An example of how conflicts are prolonged can be observed in the way characters at times agree to participate in games that they have no incentive to take part in. For example, in a gambling scene between one of the supporting characters, Akise Aru, and an opposing diary owner, the diary owner does not have to agree with Aru’s proposition because they hold the very thing that Aru wants while Aru has absolutely nothing to offer in exchange. However, instead of simply killing Aru as the diary owner wishes to do, they agree to participate in Aru’s mind game, and while mind games are interesting for viewers to observe, in this case, there was no reason for the opposing diary owner to agree. This is one of the most glaring examples where the show adds material for the sake of extending a conflict rather than being logically consistent, and unfortunately, there are quite a few moments that are even worse than this.

The first moment in the show where Yuno's secret is hinted at.
The first moment in the show where Yuno’s secret is hinted at.

In terms of holding the audience’s attention, the show is definitely entertaining, but only to a certain extent. Eventually it reaches a point where the plot becomes so muddled with fantastical twists that it becomes impossible to take the show seriously. This is especially a disappointment since the show deals with such dark subjects like rape and murder; despite both being a part of our world’s reality, their seriousness becomes trivialized—or the viewer becomes desensitized—by the fact that rape occurs, or almost occurs, on screen for several different characters at multiple times, while blood is splattered all over the show in practically every episode. Granted, the fact that the show’s premise requires the killing of other characters does make the appearance of blood an inevitability, but to depict the deaths as brutally and graphically as they are, and to involve the slaughter of so many people outside the diary owners themselves, seems to be more for “shock factor” rather than to heighten the seriousness of the act itself.

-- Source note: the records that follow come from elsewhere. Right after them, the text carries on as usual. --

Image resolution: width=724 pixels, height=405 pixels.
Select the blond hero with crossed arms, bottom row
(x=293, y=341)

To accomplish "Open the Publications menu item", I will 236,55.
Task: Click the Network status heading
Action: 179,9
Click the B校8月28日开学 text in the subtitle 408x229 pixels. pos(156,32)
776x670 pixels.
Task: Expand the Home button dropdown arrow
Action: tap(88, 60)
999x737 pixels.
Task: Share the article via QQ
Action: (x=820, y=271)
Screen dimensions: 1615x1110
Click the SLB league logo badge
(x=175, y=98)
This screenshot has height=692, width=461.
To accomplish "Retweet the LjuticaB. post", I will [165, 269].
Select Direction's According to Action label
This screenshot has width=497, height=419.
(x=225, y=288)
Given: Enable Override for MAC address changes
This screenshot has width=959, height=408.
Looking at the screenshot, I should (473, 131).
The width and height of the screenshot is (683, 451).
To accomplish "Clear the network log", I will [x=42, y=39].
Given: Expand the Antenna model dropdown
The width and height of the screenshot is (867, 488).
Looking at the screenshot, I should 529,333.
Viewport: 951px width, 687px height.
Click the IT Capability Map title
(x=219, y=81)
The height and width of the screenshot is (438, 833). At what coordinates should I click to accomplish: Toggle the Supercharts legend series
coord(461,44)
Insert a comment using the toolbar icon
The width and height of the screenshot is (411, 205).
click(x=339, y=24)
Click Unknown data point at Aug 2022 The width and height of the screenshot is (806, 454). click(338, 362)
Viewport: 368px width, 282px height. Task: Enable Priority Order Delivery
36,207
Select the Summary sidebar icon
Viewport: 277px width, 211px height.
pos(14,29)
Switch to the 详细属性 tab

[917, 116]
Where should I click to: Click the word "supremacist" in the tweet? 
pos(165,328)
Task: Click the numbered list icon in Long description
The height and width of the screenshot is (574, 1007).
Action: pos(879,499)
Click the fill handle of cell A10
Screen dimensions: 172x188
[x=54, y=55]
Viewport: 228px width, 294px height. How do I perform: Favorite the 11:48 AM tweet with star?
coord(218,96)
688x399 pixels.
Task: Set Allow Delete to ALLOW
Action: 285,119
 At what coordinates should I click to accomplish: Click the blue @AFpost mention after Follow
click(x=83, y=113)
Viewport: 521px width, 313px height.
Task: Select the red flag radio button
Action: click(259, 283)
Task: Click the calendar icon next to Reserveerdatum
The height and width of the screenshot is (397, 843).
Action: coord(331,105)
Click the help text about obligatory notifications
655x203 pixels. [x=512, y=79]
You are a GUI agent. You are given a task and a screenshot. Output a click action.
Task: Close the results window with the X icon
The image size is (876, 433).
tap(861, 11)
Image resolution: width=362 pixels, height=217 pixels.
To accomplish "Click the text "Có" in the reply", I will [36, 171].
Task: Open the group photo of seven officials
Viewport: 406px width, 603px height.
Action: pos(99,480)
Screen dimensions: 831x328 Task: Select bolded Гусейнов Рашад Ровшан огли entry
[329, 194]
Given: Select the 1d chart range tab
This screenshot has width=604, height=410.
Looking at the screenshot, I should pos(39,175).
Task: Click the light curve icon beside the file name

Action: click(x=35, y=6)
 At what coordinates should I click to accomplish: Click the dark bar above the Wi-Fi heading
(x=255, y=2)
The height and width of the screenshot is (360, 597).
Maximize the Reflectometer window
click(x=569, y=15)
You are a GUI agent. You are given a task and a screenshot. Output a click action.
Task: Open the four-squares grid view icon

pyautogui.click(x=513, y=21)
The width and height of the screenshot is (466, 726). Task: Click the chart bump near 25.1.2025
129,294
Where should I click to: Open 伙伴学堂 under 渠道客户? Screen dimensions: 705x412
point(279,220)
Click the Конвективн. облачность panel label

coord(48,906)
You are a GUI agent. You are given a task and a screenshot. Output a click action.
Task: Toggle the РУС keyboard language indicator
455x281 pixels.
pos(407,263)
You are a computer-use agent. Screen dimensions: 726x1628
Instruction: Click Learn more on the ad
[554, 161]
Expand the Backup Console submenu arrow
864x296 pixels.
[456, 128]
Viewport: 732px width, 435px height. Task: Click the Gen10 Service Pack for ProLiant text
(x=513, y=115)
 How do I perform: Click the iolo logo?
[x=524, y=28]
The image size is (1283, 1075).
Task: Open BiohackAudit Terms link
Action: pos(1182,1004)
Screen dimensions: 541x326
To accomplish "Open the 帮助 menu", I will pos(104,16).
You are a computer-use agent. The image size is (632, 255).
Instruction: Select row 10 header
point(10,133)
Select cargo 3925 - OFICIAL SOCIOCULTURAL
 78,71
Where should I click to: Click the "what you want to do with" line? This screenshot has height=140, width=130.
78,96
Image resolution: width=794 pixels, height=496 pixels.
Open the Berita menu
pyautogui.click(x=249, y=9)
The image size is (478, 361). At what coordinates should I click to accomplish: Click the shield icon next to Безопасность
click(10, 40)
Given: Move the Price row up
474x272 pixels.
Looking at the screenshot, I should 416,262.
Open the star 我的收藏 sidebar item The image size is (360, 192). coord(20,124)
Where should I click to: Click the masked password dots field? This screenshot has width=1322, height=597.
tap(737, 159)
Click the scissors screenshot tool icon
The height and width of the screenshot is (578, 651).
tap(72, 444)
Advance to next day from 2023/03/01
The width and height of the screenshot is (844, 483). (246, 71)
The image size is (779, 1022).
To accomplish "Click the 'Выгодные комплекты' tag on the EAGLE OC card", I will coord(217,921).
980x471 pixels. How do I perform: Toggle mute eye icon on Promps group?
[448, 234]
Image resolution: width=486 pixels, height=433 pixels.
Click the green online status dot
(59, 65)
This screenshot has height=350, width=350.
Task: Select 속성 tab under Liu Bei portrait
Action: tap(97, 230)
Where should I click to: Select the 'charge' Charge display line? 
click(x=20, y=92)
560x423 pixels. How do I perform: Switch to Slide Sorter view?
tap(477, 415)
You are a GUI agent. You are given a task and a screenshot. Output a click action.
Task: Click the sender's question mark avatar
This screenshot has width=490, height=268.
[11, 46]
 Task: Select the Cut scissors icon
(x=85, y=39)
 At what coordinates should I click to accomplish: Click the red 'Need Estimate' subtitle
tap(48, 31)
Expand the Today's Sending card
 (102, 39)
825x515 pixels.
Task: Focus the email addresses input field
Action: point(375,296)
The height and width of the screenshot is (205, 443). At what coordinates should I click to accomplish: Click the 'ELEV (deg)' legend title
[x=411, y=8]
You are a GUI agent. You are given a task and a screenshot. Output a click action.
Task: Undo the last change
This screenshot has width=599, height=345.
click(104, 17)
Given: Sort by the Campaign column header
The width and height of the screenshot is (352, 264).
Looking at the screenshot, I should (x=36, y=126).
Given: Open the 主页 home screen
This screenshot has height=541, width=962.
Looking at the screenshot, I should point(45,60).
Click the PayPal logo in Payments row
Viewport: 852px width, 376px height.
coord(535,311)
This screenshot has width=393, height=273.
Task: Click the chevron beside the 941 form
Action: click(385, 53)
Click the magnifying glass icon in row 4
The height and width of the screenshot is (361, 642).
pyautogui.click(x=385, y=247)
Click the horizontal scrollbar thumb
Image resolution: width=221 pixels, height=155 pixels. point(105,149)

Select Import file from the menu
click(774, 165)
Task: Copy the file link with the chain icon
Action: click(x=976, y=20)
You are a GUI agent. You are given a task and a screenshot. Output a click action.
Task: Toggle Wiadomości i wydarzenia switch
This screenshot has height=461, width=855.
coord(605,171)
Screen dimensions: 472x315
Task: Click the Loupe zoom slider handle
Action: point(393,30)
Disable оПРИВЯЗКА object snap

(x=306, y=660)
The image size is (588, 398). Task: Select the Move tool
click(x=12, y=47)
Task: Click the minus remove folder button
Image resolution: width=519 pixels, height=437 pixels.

With regards to pacing, it picks up within the first couple episodes, but towards the end becomes so dragged out as the show continuously brings back or prolongs the lives of earlier characters either for the sake of introducing new twists, or in order to hash out any previously unexplained plot points that happened along the way. The structure of the show is thus very generic for a thriller, and the subjects it deals with are not treated with the amount of tact necessary to take them seriously. Ultimately, Mirai Nikki has little else going for it other than keeping the viewers in suspense.

Characters and their Development

The main characters of the show are introduced within the first episode: Yukiteru “Yuki” Amano—the hopelessly naïve, cowardly, loner middle school boy who views himself as a failure and depends on others to protect him; and Yuno Gasai—the calculative, twisted, murderous middle school “beauty” who does literally anything to protect the boy she loves more than life: Yuki. While these two characters certainly do not comprise the entire cast, the remaining members receive so little development that most of them only appear as crazed murderers and hardly much else.

In fact, almost all of the other diary owners seem to follow a set formula: introduction, attempt(s) at murder, their backgrounds are shared, and finally they die. And even when viewers learn about what made the diary owners become willing killers, the show delves far into their past and refers to a single event as the thing that forever changed them. The issue with this is that it takes a very simplistic cause-and-effect perspective of people, and viewers who are looking for a more realistic depiction may point to this as a fault of the show. And as sad as it is to say, neither of the two main characters are significantly different in terms of their portrayal.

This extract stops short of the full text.